# SHORT PROBLEM:
Return each of the entries below word for word, leaving out the pictures.

━━ RECORDS TO USE ━━

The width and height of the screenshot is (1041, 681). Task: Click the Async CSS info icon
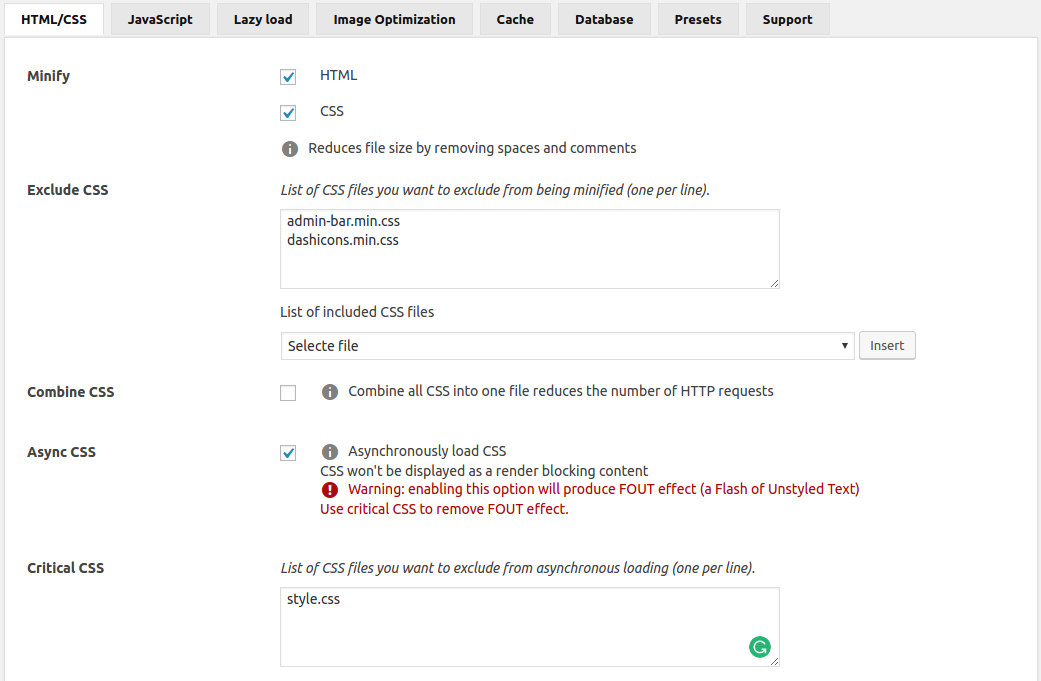click(x=330, y=452)
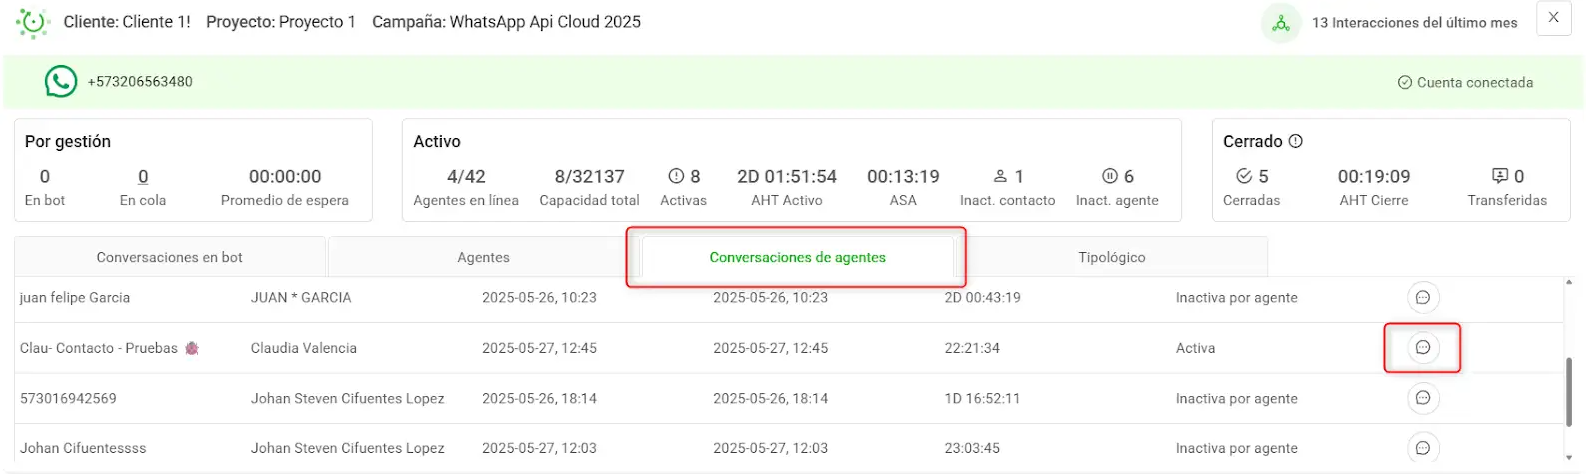Switch to Conversaciones en bot tab
This screenshot has width=1586, height=474.
(x=170, y=257)
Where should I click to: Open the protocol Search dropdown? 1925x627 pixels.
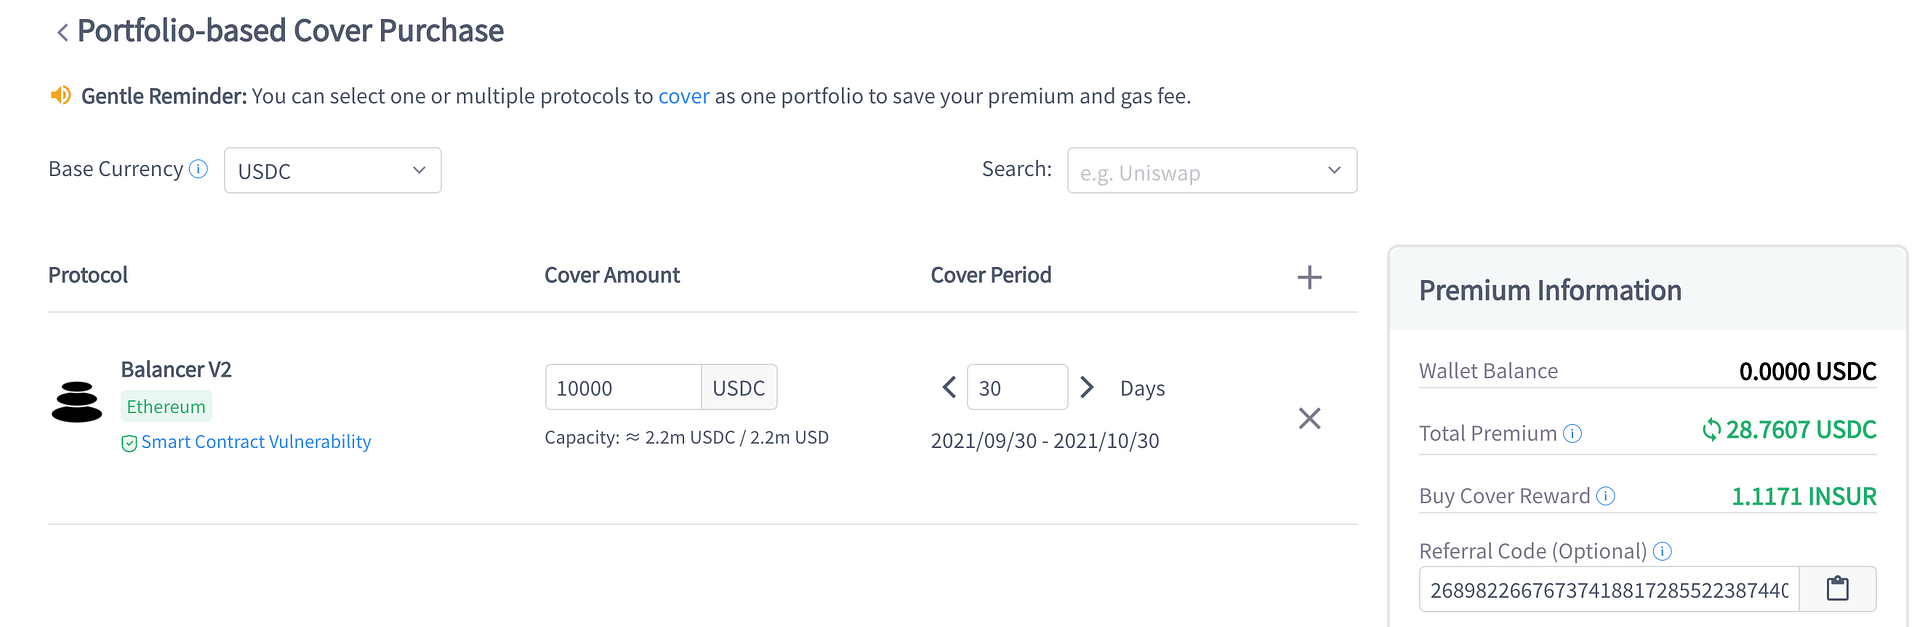[1211, 171]
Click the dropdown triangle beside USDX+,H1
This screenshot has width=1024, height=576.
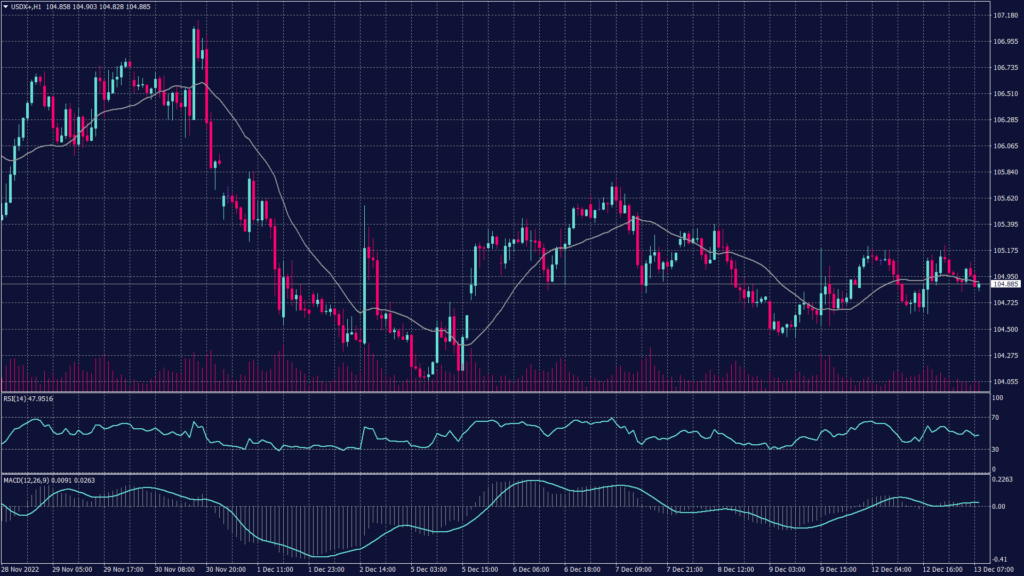5,6
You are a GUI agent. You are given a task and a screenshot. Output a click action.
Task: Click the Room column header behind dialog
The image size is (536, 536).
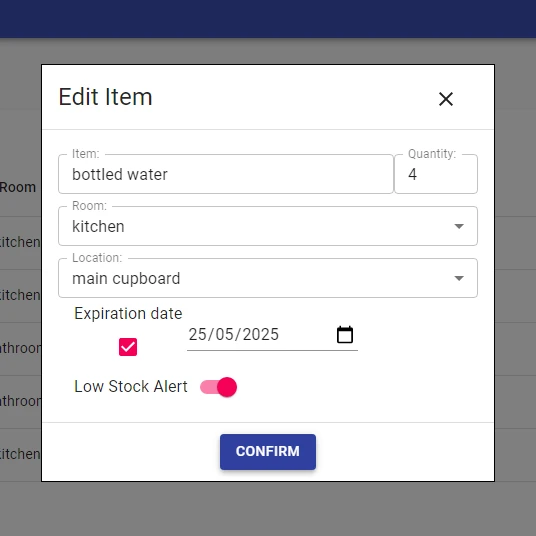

━━━

# SOLUTION FOR THIS TASK:
The width and height of the screenshot is (1041, 681). Task: Click the Async CSS info icon
click(x=330, y=452)
Switch to Conversaciones en bot tab
This screenshot has width=1586, height=474.
(x=170, y=257)
Where should I click to: Open the protocol Search dropdown? 1925x627 pixels.
[1211, 171]
Click the dropdown triangle beside USDX+,H1
This screenshot has width=1024, height=576.
5,6
You are a GUI agent. You are given a task and a screenshot. Output a click action.
Task: Click the Room column header behind dialog
The image size is (536, 536).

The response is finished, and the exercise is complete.